= EXERCISE PROMPT =
Dropping every picture, set down exactly the lines in the entries below, starting with the line with "You are a GUI" and going on through the line with "Given: Filter apps by Data collection".

= LISTED ENTRIES =
• • •

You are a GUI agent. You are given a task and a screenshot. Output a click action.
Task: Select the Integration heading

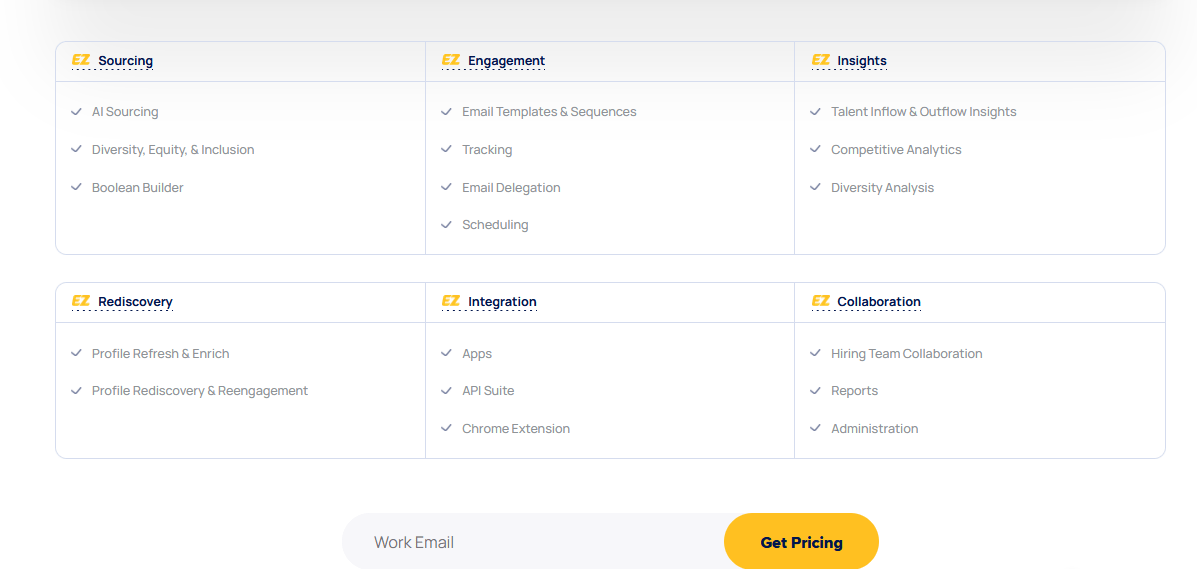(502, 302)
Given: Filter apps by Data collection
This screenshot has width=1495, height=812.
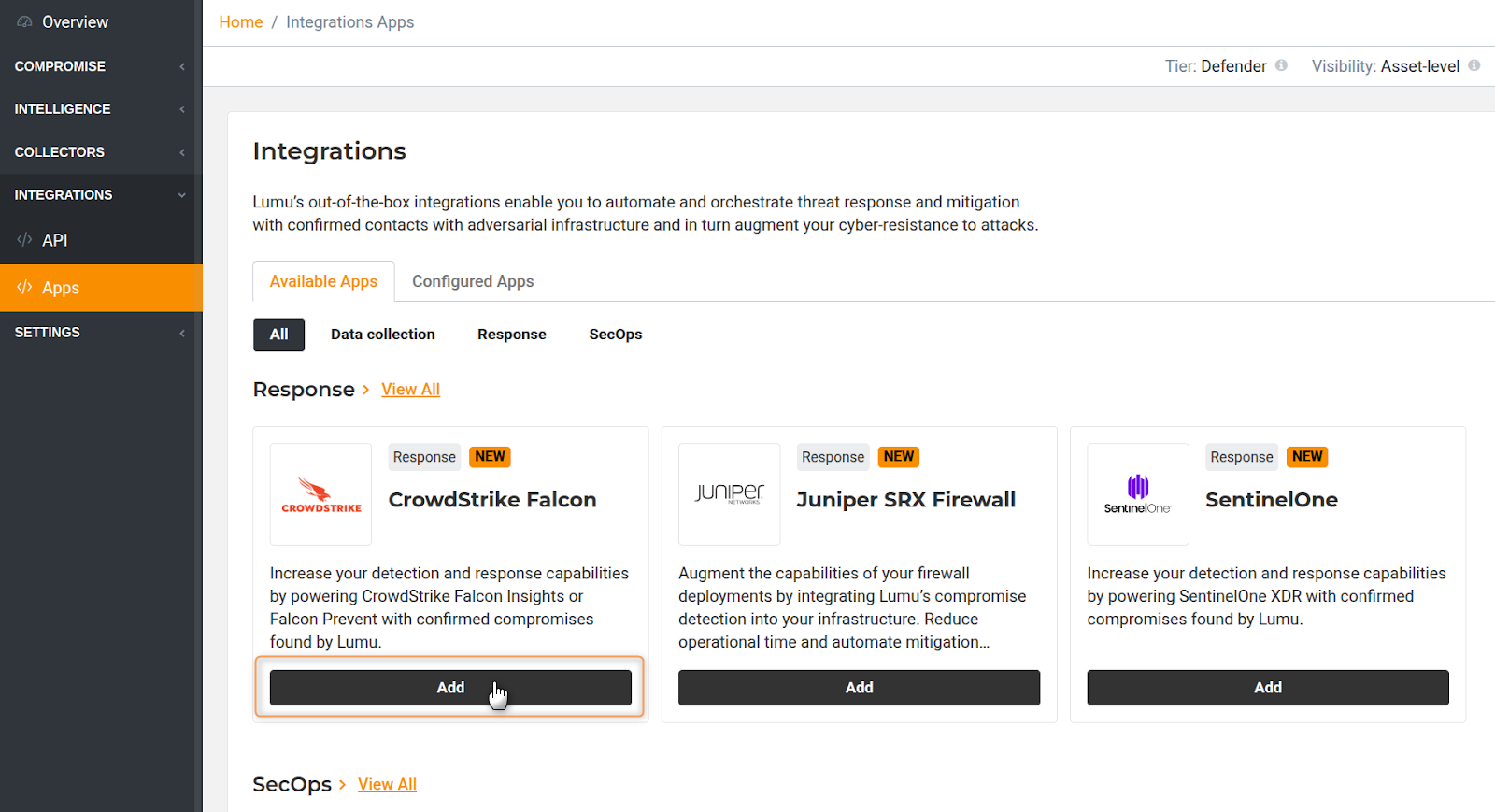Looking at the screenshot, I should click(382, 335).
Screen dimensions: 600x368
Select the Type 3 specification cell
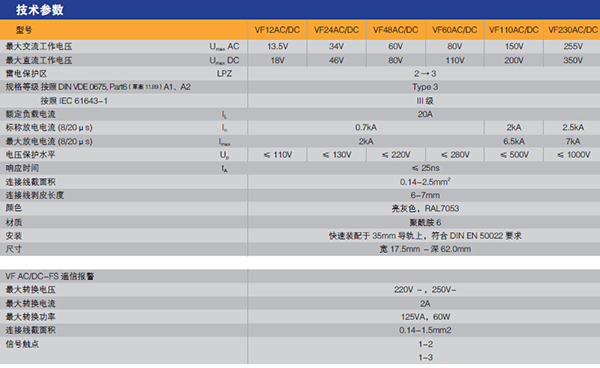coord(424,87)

• • •

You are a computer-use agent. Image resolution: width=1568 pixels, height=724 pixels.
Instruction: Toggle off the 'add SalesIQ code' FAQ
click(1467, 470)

• • •

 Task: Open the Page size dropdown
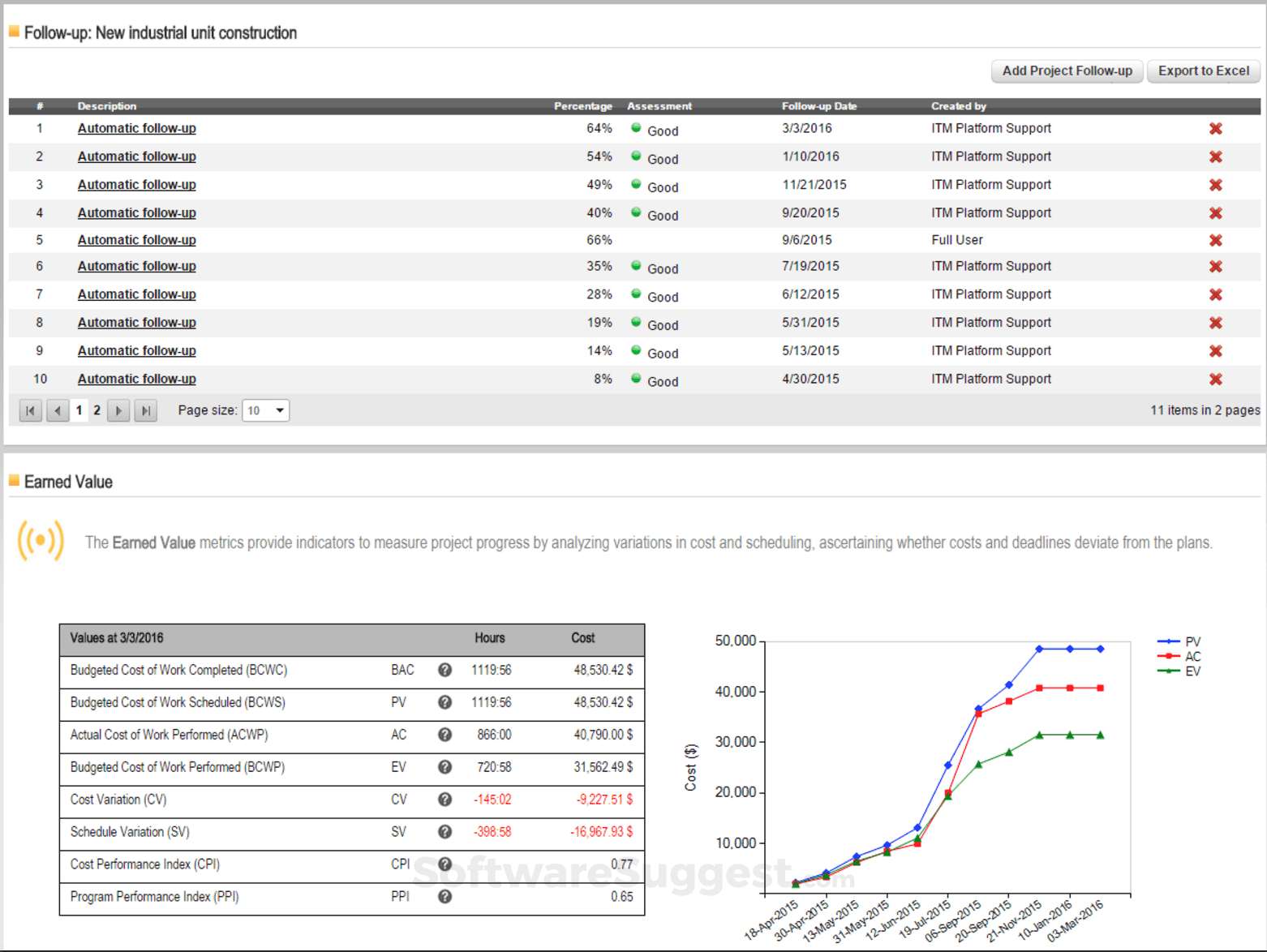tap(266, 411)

• • •

= ANSWER TO THE PROBLEM =
You are a GUI agent. You are given a task and a screenshot. Output a click action.
Task: Select the Integration heading

(502, 302)
Given: Filter apps by Data collection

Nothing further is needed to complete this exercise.